Alfonso, a New York City teenager, attends the prestigious Henry Dumas School of the Arts, a school for gifted youth. While shopping for a suit with his friend Denetta, a police officer who mistakes a hanger for a weapon, shoots Alfonso. Joined by a train of ancestors also killed through police violence, Alfonso goes on a journey that illuminates the circumstances of his death and the devastating impact his murder had on his friends and family.
Written as a graphic novel, I Am Alfonso Jones can grasp the attention of middle school and high school students alike. Tony Medina’s use of New York slang will empower urban youth to see themselves as intellectuals capable of having academic conversations using their own dialect to discuss literature.
I Am Alfonso Jones by Tony Medina
Published by Lee & Low Books on 2017
Genres: African American, Civil Rights Movement, Death and Dying, Family, Grief, Latinx, Mexico, U.S. History, Banned Books
Pages: 176
Reading Level: Grades 6-8, High School
ISBN: 9781620142639
Review Source: Teaching for Change
Alfonso Jones can't wait to play the role of Hamlet in his school's hip-hop rendition of the classic Shakespearean play. He also wants to let his best friend, Danetta, know how he really feels about her. But as he is buying his first suit, an off-duty police officer mistakes a clothes hanger for a gun, and he shoots Alfonso.

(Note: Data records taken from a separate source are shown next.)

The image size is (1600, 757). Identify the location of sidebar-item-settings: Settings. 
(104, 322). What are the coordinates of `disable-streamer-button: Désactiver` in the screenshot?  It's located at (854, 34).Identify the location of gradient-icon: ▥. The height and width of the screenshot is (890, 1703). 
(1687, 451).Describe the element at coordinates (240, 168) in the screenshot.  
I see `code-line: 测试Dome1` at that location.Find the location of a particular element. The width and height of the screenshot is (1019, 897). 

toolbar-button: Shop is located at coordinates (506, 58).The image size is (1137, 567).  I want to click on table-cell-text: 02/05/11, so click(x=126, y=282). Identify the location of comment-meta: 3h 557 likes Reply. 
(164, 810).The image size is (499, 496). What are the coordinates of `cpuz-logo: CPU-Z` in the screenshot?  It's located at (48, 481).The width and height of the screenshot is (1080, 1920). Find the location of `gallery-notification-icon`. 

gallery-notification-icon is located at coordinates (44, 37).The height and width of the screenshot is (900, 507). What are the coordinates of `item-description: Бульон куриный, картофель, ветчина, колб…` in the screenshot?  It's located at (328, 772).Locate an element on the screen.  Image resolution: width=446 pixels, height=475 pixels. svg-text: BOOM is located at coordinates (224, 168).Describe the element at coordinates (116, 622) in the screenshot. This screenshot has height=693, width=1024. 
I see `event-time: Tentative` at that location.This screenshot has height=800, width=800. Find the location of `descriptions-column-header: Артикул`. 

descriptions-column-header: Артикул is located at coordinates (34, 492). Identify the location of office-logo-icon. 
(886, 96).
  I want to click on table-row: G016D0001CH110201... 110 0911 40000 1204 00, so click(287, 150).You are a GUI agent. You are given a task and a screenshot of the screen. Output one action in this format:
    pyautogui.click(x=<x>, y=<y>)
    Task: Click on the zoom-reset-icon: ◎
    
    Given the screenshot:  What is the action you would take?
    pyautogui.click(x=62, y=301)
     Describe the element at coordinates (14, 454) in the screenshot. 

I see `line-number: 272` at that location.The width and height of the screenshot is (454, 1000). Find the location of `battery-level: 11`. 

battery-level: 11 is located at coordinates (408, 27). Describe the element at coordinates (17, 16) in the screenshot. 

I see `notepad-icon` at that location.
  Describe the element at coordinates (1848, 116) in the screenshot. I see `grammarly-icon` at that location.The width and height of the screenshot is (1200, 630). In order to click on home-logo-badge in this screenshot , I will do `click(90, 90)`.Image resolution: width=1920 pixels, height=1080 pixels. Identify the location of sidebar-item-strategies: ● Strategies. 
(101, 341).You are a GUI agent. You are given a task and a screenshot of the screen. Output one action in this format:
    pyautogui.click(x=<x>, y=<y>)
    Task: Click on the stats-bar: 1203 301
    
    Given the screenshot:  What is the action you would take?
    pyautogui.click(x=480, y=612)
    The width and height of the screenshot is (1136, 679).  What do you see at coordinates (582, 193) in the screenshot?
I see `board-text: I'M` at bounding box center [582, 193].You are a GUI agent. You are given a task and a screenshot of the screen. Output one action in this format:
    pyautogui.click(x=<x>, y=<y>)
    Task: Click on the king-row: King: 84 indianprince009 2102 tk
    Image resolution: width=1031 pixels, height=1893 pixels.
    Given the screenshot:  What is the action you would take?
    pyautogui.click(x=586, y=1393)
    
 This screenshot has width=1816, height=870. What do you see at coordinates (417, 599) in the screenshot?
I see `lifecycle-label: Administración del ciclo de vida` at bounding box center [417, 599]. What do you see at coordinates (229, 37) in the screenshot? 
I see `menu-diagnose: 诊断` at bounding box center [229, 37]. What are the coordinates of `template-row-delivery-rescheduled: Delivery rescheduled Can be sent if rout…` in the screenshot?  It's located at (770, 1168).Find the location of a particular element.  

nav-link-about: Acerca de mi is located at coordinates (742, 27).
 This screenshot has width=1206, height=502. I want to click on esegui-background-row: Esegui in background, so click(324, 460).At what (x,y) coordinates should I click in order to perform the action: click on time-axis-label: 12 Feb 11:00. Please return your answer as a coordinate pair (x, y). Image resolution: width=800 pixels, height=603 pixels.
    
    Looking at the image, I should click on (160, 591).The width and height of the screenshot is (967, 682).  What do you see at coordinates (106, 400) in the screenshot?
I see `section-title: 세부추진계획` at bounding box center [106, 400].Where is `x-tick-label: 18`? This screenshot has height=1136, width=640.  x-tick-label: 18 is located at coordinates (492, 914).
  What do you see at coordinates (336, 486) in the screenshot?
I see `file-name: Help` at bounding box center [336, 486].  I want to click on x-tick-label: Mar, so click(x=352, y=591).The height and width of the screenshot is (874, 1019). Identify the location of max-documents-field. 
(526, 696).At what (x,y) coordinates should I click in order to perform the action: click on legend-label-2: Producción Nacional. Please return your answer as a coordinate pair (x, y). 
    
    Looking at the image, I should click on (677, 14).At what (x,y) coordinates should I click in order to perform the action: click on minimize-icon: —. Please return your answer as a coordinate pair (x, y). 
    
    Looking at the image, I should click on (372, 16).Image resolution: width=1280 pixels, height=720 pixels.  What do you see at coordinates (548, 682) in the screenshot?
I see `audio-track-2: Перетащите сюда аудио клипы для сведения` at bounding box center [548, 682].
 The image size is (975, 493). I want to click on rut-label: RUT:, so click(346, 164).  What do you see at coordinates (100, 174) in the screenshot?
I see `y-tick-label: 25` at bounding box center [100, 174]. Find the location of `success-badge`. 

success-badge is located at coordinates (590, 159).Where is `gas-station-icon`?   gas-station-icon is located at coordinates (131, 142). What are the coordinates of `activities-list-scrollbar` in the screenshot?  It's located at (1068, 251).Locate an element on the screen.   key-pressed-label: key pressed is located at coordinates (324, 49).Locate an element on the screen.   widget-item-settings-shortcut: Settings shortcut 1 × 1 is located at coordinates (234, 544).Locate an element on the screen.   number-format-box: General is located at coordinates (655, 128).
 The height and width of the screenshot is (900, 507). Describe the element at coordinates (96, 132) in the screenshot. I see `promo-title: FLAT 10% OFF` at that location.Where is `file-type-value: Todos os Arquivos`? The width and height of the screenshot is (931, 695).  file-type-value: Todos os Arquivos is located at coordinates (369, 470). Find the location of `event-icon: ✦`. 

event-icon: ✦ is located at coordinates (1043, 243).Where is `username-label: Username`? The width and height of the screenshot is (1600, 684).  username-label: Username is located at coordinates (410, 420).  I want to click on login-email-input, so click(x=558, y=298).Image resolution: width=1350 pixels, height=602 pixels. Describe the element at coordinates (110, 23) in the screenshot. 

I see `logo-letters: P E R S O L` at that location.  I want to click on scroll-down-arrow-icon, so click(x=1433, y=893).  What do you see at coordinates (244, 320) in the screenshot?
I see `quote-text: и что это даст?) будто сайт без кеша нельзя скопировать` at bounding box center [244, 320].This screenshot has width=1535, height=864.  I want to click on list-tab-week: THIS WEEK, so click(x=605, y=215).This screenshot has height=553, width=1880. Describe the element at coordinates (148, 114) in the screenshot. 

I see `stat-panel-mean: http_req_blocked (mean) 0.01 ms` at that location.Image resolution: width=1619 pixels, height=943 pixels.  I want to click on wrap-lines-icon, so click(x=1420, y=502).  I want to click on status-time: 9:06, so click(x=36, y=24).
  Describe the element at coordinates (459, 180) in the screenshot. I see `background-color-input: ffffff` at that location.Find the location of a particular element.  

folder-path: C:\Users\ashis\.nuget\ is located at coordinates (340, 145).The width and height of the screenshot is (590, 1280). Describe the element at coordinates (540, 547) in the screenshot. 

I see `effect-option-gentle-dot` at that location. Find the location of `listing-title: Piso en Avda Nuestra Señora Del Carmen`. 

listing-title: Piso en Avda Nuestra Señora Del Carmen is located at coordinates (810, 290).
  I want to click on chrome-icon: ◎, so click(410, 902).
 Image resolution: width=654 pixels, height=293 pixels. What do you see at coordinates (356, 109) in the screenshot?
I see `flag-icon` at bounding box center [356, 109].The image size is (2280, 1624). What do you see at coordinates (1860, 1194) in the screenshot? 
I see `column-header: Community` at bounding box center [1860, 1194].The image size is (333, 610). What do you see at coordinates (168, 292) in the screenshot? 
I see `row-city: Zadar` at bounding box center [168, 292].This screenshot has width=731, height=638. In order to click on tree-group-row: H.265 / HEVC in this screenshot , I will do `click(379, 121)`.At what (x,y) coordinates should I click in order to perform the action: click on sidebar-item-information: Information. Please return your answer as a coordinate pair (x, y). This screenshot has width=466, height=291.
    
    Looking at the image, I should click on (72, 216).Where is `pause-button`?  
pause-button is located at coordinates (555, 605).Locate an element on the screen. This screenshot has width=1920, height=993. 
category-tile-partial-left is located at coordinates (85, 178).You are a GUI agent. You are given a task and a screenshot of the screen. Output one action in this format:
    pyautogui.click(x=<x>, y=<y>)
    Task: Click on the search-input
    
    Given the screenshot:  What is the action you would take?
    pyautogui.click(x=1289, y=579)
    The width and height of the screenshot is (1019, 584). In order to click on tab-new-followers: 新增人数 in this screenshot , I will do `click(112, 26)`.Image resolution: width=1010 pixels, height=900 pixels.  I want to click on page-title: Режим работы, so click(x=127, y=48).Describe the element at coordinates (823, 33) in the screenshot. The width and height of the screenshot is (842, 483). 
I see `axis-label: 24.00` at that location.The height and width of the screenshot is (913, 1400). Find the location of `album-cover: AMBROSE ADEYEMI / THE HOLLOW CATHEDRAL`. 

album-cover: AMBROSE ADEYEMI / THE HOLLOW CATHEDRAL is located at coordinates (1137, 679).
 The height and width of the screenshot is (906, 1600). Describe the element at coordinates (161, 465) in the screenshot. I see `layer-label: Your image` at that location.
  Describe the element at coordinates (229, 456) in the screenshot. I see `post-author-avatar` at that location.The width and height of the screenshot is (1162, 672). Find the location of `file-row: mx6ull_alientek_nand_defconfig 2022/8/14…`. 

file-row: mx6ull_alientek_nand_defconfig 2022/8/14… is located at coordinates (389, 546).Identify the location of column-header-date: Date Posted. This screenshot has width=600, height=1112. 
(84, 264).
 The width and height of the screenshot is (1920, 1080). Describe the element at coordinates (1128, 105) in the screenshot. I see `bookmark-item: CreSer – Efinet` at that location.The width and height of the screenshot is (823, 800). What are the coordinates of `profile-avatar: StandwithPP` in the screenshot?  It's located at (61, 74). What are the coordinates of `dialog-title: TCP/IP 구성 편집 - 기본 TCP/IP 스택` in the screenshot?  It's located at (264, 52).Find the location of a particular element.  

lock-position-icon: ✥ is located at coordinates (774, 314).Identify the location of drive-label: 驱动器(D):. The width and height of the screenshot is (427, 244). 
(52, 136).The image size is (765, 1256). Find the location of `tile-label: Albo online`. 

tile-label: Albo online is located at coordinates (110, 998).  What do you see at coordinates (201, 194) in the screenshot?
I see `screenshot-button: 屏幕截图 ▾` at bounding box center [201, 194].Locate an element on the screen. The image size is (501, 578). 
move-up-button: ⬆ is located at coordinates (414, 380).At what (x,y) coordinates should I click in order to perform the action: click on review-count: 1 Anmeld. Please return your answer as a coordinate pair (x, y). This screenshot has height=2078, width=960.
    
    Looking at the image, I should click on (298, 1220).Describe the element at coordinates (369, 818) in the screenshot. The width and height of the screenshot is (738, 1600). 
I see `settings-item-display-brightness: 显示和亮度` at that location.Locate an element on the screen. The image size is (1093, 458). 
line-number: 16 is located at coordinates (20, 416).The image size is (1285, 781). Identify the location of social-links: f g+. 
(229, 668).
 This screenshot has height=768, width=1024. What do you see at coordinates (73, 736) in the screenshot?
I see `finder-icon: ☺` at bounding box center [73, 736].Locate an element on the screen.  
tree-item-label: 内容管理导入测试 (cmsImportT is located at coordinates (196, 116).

When Alfonso wakes up in the afterlife, he's on a ghost train guided by well-known victims of police shootings, who teach him what he needs to know about this subterranean spiritual world. Meanwhile, Alfonso's family and friends struggle with their grief and seek justice for Alfonso in the streets. As they confront their new realities, both Alfonso and those he loves realize the work that lies ahead in the fight for justice.
In the first graphic novel for young readers to focus on police brutality and the Black Lives Matter movement, as in Hamlet, the dead shall speak--and the living yield even more surprises.